[BEGIN INFORMATION GIVEN]
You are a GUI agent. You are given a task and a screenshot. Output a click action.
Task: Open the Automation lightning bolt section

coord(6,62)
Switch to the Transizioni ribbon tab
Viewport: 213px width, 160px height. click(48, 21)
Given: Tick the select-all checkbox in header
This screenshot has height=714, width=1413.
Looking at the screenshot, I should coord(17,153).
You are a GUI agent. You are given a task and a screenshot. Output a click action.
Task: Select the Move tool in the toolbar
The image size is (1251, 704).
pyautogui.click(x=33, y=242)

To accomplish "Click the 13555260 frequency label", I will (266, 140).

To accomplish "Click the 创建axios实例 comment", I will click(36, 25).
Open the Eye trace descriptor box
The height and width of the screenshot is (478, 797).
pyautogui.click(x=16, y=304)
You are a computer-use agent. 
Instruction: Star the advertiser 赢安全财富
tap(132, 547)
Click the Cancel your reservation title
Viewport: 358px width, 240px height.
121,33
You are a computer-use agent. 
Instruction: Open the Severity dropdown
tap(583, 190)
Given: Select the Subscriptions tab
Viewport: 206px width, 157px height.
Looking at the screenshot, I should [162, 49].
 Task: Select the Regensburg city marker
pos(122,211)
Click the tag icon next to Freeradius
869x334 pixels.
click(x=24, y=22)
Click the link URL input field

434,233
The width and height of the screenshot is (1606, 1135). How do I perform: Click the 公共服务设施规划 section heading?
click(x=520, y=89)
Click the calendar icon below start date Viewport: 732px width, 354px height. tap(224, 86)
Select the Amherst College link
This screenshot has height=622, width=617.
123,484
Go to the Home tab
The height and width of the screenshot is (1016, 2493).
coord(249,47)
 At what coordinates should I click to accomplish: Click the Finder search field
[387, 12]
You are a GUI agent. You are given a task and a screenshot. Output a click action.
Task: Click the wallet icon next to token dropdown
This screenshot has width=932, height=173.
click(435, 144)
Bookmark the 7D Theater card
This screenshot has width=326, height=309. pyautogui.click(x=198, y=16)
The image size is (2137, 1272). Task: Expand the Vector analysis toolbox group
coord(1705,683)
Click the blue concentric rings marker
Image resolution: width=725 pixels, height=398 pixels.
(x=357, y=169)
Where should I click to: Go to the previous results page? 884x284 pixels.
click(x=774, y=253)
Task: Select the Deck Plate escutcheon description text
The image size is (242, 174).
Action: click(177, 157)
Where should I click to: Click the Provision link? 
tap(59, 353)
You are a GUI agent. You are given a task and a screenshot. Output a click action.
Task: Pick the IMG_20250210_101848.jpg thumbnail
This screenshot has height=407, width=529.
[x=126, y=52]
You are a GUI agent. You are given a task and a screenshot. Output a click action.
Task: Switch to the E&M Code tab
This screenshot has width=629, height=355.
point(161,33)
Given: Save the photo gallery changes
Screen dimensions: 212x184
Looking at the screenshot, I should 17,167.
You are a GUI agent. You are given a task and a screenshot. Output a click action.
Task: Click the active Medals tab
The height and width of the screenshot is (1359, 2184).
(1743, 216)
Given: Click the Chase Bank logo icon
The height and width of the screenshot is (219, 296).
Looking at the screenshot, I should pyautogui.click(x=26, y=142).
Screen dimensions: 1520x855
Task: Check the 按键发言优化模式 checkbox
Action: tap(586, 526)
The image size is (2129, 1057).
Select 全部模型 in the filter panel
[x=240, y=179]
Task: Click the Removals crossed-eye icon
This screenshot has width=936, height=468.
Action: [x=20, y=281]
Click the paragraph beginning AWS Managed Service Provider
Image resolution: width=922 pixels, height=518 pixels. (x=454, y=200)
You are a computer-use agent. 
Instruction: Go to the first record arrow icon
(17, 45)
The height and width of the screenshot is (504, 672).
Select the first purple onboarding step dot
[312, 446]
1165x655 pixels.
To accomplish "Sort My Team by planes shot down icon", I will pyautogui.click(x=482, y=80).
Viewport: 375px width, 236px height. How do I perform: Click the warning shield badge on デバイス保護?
[END INFORMATION GIVEN]
- **WORK TO DO**
Pull out every line of the material above that contains the string "Switch", matching case exactly.

- **RESPONSE TO THE TASK**
Switch to the Transizioni ribbon tab
Task: Switch to the E&M Code tab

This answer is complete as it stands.